CLI Design Patterns for AI Agents: Misconceptions and Practical Approaches

CLI Interface Protocol Clarification
The biggest misconception from Part 1 was that "CLI" meant giving an LLM a Linux terminal. CLI is actually an interface protocol: text command in → text result out. Implementation can happen in two ways:
- As a binary or script in the shell's PATH — becomes a CLI tool that runs in a real shell
- As a command parser inside your code — when the LLM outputs
run(command="weather --city Tokyo"), you parse the string and execute it directly in your application code with no shell involved
The key is making the LLM feel like it's using a CLI. In the author's system, most commands never touch the OS — they're Go functions dispatched by a command router. Only commands that genuinely need a real OS (running scripts, installing packages) go to an isolated micro-VM. The agent doesn't know and doesn't care which layer handles its command.
Agent-Friendly CLI Design Principles
Two Core Philosophies
Philosophy 1: Unix-Style Help Design
tool --help→ list of top-level commandstool <command> --help→ specific parameters and usage for that subcommand
This allows the agent to discover capabilities on demand without stuffing all documentation into context upfront.
Philosophy 2: Tips Thinking
Every response — especially errors — should include guidance that reduces unnecessary exploration.
Bad example:
> cat photo.png [error] binary file
Good example:
> cat photo.png [error] cat: binary file detected (image/png, 182KB). Use: see photo.png (view image) Or: cat -b photo.png (base64 encode)
Why this matters: invalid exploration wastes tokens. In multi-turn conversations, this waste accumulates — every failed attempt stays in context, consuming attention and inference resources for every subsequent turn. A single helpful hint can save significant tokens across the rest of the conversation.
Safe CLI Design
When CLI commands involve dangerous or irreversible operations, the tool itself should provide safety mechanisms.
Dry-Run / Change Preview — Preventing Mistakes
For operations within the agent's authority but with hard-to-reverse consequences. The goal is to let the agent (or human) see what will happen before committing.
> dns update --zone example.com --record A --value 1.2.3.4 ⚠ DRY RUN: A record for example.com: 5.6.7.8 → 1.2.3.4 Propagation: ~300s. Not instantly reversible. To execute: add --confirm
The preview should clearly show what the current state is and what it will change to. The agent confirms with --confirm.
Human Authorization — Operations Beyond the Agent's Autonomy
For operations requiring human judgment or approval — no matter how confident the agent is, it cannot complete these on its own.
Approach 1: Blocking Push Approval
> pay --amount 500 --to vendor --reason "office supplies for Q2" ⏳ Approval required. Notification sent to your device. Waiting for response... ✓ Approved. Payment of $500 completed. [exit:0 | 7.2s]
Like Apple's device login verification — the CLI sends a push notification directly to the human's device with full context (amount, recipient, reason). The CLI blocks until the human approves or rejects, then returns the result to the agent.

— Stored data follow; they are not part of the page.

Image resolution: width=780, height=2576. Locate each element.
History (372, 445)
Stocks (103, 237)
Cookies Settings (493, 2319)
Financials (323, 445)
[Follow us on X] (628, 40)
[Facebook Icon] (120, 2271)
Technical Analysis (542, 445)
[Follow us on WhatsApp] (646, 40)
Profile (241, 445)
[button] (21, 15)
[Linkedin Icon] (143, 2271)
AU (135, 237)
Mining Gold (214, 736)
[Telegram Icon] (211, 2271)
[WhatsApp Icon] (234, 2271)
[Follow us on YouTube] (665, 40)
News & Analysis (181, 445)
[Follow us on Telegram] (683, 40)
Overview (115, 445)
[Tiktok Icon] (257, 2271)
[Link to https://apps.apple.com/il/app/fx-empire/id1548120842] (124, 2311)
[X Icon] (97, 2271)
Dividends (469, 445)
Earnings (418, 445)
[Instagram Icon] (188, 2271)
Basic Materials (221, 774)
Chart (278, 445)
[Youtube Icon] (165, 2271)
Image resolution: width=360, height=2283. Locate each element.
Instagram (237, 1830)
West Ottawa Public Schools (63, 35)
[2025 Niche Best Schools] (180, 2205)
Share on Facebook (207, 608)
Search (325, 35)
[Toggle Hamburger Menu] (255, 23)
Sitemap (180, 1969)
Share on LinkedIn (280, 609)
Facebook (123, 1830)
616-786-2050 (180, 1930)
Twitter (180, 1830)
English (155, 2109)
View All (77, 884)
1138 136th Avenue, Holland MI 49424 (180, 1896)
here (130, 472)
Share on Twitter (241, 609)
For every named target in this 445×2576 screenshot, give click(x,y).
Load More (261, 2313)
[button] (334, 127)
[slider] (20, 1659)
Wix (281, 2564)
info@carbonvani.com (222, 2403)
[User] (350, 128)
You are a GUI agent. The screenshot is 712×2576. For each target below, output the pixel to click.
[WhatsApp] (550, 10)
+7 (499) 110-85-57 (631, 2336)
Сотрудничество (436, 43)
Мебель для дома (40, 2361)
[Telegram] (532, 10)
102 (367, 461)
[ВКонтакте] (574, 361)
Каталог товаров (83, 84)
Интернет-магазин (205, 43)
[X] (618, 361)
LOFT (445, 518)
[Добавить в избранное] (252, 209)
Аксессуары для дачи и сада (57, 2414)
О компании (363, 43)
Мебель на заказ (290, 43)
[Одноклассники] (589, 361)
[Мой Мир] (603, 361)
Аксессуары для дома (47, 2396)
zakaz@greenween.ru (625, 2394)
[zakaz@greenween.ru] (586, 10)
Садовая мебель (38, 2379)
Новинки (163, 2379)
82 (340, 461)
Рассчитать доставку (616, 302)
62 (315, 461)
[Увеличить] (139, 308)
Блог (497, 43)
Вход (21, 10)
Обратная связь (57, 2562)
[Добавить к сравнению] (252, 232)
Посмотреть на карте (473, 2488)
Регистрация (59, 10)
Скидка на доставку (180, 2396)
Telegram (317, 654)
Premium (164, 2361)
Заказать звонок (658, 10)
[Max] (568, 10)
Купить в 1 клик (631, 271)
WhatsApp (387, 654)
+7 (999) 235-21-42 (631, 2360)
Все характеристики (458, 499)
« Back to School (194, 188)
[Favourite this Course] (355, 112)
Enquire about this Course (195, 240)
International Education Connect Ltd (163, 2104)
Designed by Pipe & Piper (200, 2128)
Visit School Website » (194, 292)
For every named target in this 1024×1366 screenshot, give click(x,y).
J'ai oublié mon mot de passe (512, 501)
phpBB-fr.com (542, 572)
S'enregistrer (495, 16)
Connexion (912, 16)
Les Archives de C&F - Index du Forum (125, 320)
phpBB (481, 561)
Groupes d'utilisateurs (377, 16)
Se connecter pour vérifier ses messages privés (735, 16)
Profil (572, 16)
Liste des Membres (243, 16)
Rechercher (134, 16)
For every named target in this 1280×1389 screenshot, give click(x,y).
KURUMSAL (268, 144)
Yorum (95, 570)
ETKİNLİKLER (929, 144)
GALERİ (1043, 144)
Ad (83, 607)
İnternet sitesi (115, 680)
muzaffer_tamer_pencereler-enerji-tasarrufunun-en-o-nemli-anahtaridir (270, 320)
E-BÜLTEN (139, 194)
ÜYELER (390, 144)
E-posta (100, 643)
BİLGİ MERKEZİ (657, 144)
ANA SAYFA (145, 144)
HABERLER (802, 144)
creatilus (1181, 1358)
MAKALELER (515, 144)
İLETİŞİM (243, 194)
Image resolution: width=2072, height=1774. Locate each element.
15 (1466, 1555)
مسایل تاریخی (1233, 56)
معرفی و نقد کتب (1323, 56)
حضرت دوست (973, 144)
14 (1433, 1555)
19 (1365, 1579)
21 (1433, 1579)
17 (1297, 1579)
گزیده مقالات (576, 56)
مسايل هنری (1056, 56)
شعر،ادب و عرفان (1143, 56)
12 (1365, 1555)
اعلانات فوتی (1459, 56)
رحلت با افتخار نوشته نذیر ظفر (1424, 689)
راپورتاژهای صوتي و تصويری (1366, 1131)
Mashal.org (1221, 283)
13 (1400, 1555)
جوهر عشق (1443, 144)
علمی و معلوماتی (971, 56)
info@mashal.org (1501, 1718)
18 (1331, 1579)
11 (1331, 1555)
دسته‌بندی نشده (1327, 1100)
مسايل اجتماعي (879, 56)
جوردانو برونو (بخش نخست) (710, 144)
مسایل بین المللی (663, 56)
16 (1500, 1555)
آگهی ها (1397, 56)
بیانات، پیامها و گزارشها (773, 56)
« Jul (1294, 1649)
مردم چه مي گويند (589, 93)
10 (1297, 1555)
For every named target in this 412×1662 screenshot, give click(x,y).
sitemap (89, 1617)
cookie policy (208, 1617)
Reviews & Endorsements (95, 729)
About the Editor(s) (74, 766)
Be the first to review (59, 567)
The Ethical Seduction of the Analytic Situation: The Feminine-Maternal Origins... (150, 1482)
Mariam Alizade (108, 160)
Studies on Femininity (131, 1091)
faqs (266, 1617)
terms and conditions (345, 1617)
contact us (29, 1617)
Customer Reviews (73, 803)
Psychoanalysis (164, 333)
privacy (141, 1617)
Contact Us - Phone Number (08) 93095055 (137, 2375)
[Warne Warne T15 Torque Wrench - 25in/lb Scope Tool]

Approach 2: Verification Code / 2FA
> transfer --from savings --to checking --amount 10000 ⚠ This operation requires 2FA verification. Reason: transferring $10,000 between accounts. A code has been sent to your authenticator. Re-run with: --otp <code>
📖 Read the full source: r/LocalLLaMA
👀 See Also

Fix Remote Browser Automation with OpenClaw Node Setup
Use a local OpenClaw node to avoid CDP/RDP headaches — run browser visible, keep your IP and cookies.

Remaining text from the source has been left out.